The money keywords that trigger sales.
Keywords are the words and phrases people use in their online searches. Be aware that sometimes the searcher’s motives are purely academic. Other times it’s research in preparation for making a purchase decision at a later time (maybe 5 minutes, 5 hours, 5 days, 5 months?). Typically this time span relates to the dollar amount being spent, someone spending $20 will not typically spend the amount of time researching a product as one that spends $500.
Therefore, with large ticket items the process often involves a number of websites, and in today’s market many variables can be in play. We have different platforms and devices such as Desktop or Mobile, Local or Non-Local, Social influence and platforms and even good old word of mouth – these all will typically play a part in the purchase process.
However, a money-transaction ensues only in the final case, when a researcher becomes a buyer and uses specific keywords to locate the product or service they know they want to purchase.Of course, a site might use keywords tempered for all steps of the buying process. But realize that it’s only in the latter case—when a searcher becomes a buyer— that there’s any statistically significant chance for an online company to make a sale in an unbroken…

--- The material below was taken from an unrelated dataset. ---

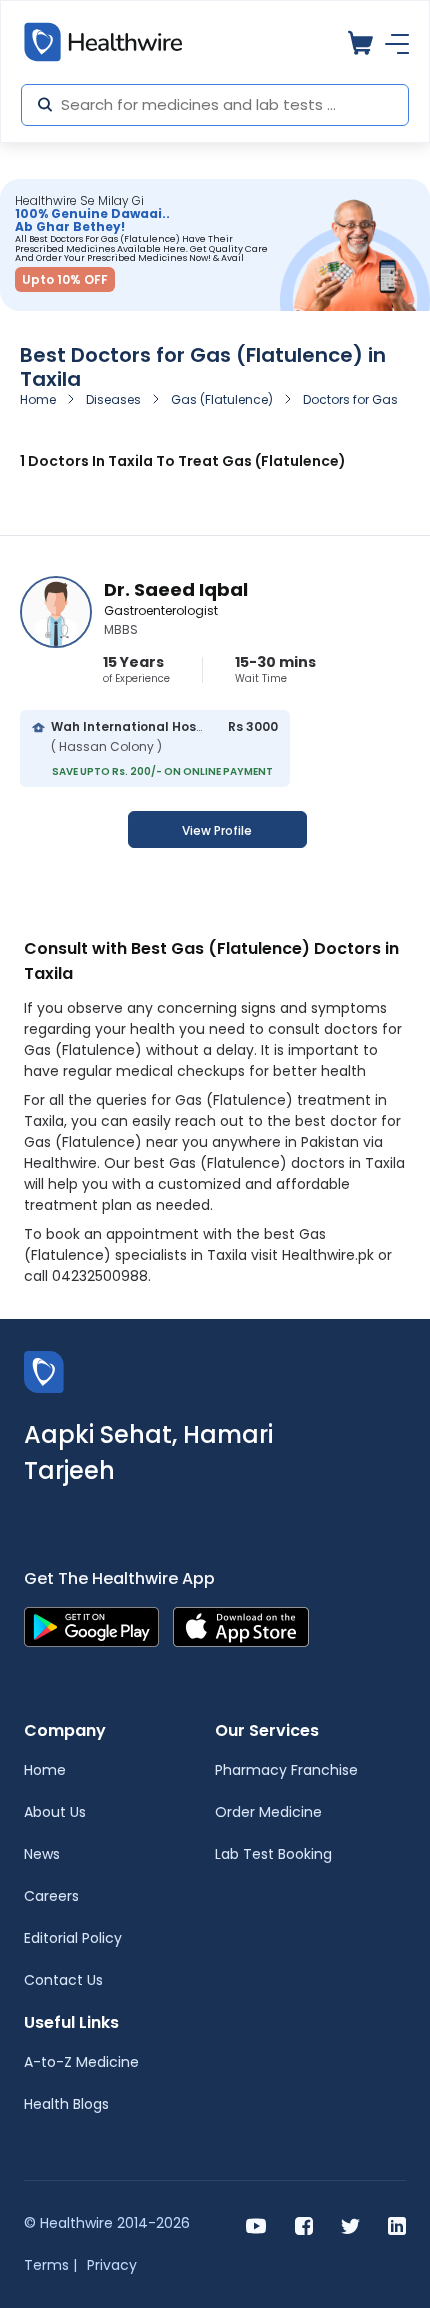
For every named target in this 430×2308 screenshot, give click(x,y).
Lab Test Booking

keyword > search results > go to website > add to cart > complete sale
So, while all steps of this purchasing research process involve keywords, only one type (statistically speaking) consistently leads to making sales. That’s why today’s professional SEM’s (search engine marketers) stress and strain to identify the keywords customers are using when they are ready to BUY their product or service.
Sure, their secondary focus is to work keywords into their information pages that funnel (re)searchers to sales pages as they’re preparing themselves to buy. But the professionals know the difference. They know to focus their efforts on determining exactly which keywords people use to buy and which ones they use to research. Then they reverse-engineer the process by building their buy keyword-pages first before broadening their focus toward crafting their information pages that’ll capture the (re)searchers as well.

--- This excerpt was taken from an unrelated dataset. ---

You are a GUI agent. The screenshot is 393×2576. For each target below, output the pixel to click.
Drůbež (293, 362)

If a consumer is looking to buy a new tablet, they might keyword (re)search Google for tablet. Obviously, they’ll get results that offer a wide variety of brands with an almost endless selection of features. At this stage they are researching.
After seeing so many results, they will begin to research what is the best brand and model for their purposes. Soon they may learn about why some people like iPad’s better than Android tablets, and vice versa, why many prefer Android. Quite likely many will ask their friends, or be influenced by their friends choice in tablets via social media like Facebook. Eventually they will narrow their search down to a particular brand and model based on this research, and they are ready to BUY.
At some point they become convinced the Google Pixel C is what they want and has all the awesome new features available Let’s suppose it becomes their tablet of choice.
That’s when the savvy online shopper enters a highly specific keyphrase—something like Google Pixel C …lo and behold, here’s what Google returns:
It doesn’t take a behavioral science major to figure out that one of these top listed sites is likely to get that consumer’s purchase as soon as the (re)searcher turns into a buyer.
Ironically, those informational ‘funnel pages’—the pages that scored well for keywords like Best Android Tablet, Tablet Reviews, 10″ tablet, and so forth are what primed the pump for this sale. But, ultimately, they were left out in the cold like the nice guy on a blind date with a hottie who’s still pining away over her last boyfriend.
While Tablet, Android, and Reviews were important keywords, the page that got the girl, …uh, sale, was the page with the specific tablet model. We’re not alone in this theory, notice what search queries trigger Google’s Merchant Feed / Shopping Knowledge panel, when you see Google Shopping show up, that was a Query with Purchase Intent that shoppers have used in the past. Google’s AI isn’t dumb, it has billions of data points to work with, and that shopping panel on the right is a very BIG clue.
So, your job is to also reverse engineer the keyword buying process for your market, making sure your pages score well in the keyword searches your customers are using to buy. Once you’ve covered that base, then you can build your informational funnel pages to help snag more of them.